Emma K. Tsui is an associate professor in the Department of Community Health at Social Sciences at the City University of New York Graduate School of Public Health and Health Policy. Dr. Tsui conducts qualitative, ethnographic, and mixed methods, research that illuminates the interplay of social forces shaping the health and well-being of low-income workers.

Nadia S. Islam is a medical sociologist and an associate professor in the Department of Population Health at NYU Langone Health. Dr. Islam conducts research on developing culturally relevant community–clinical linkage models to reduce cardiovascular disease and diabetes disparities in disadvantaged communities.

Homero Harari is an assistant professor at the Department of Environmental Medicine and Public Health at the Icahn School of Medicine at Mount Sinai. Dr.
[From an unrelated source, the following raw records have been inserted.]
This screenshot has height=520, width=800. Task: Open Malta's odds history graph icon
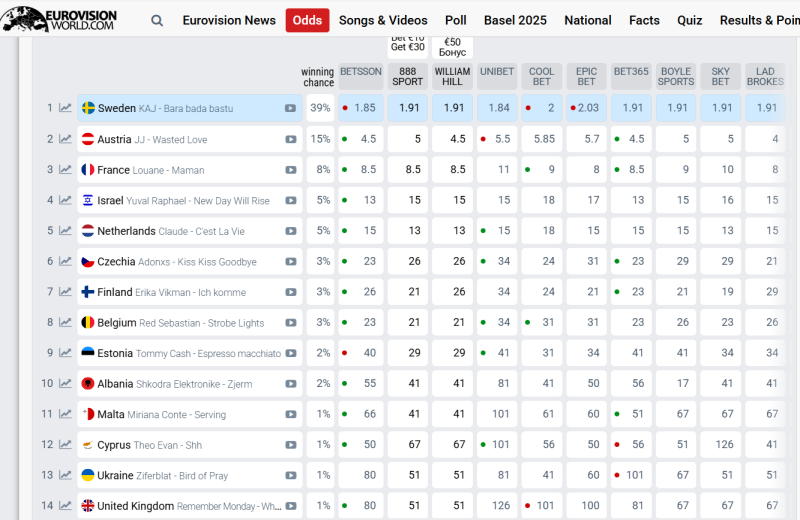click(65, 414)
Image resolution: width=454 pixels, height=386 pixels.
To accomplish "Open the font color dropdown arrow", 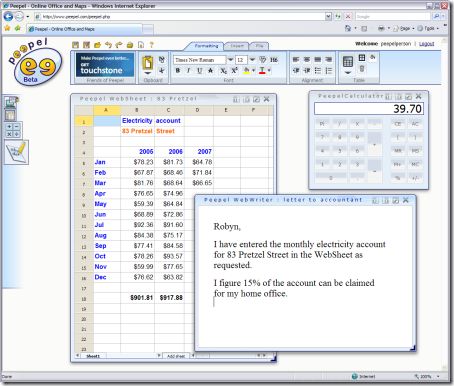I will tap(269, 70).
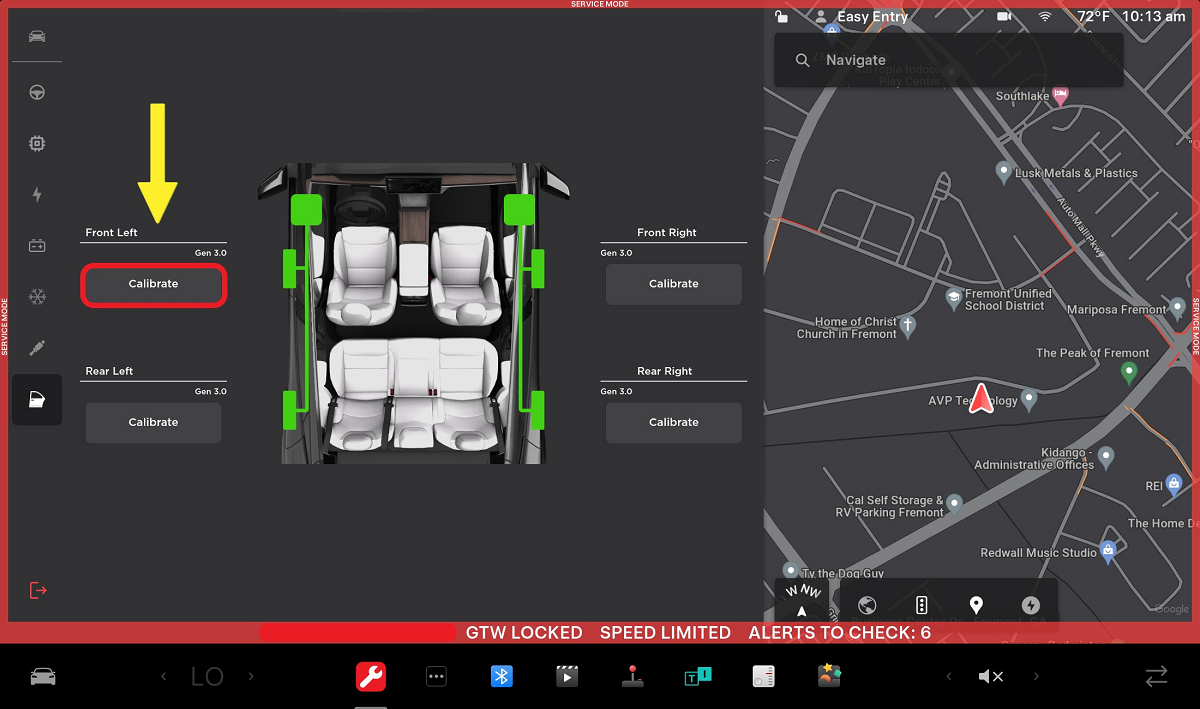This screenshot has width=1200, height=709.
Task: Toggle charging stations display on map
Action: 1031,605
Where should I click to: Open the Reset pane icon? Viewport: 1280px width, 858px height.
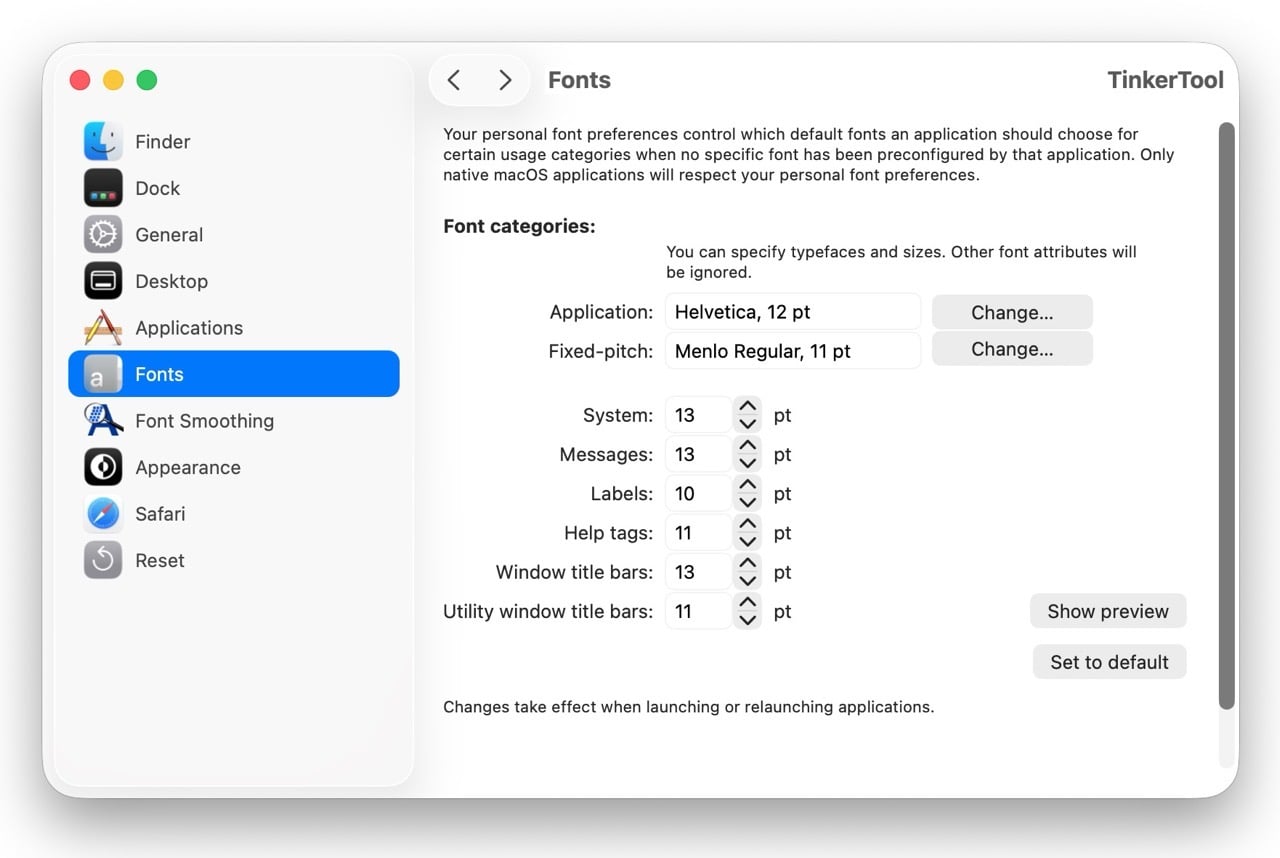[x=103, y=560]
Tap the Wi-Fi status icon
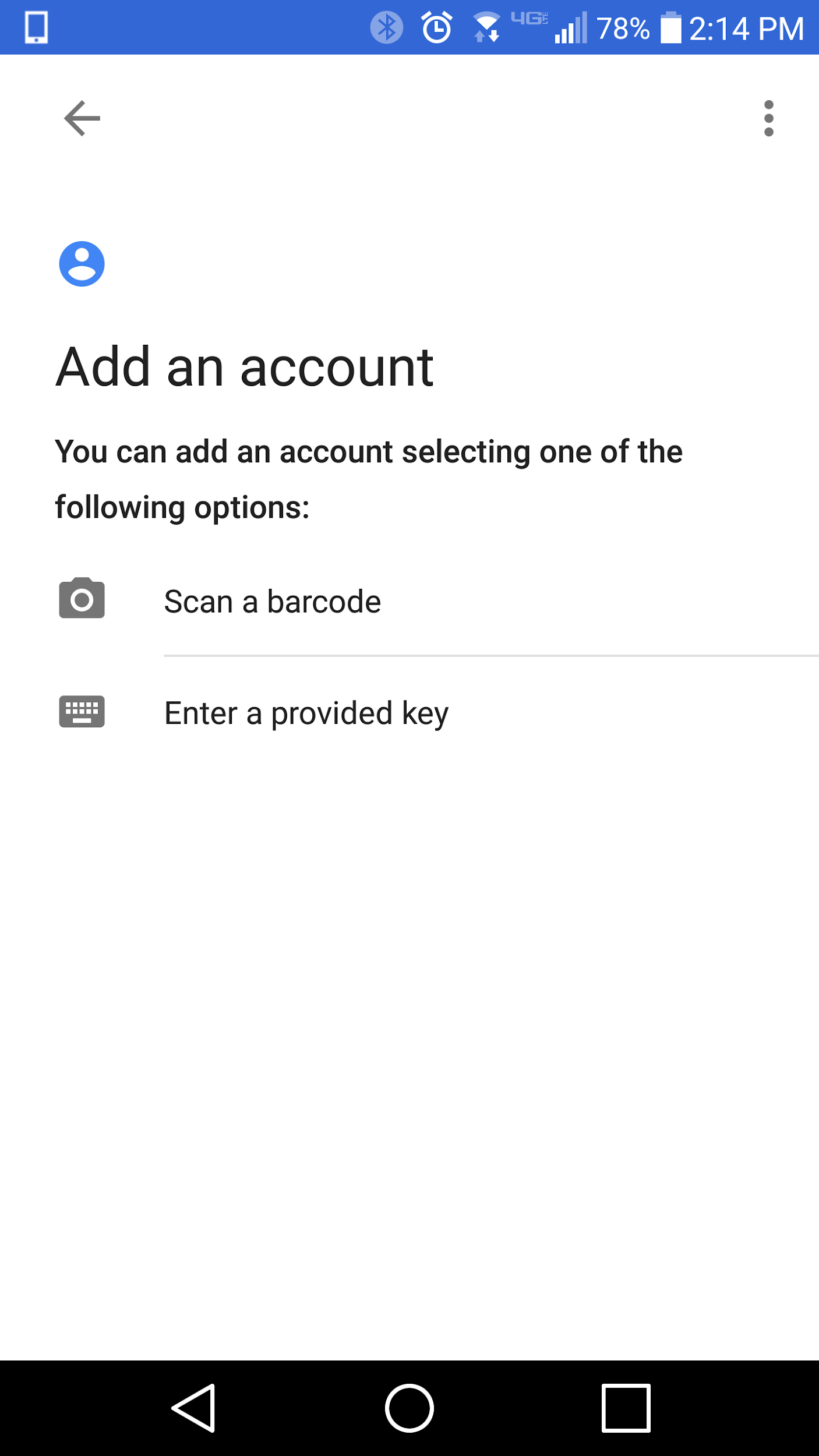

Harari’s research focuses on assessment of exposure to cleaning chemicals and disinfectants in Latinx domestic cleaners.

Sherry Baron is a professor of Occupational and Environmental Health at the Barry Commoner Center for Health and the Environment at Queens College and an affiliate Professor at the Graduate School of Public Health and Health Policy of the City University or New York. Dr. Baron conducts mixed methods research examining work as a social determinant of health with a focus on low wage and immigrant workers.

Footnotes

Declaration of Conflicting Interests

The authors declared no potential conflicts of interest with respect to the research, authorship, and/or publication of this article.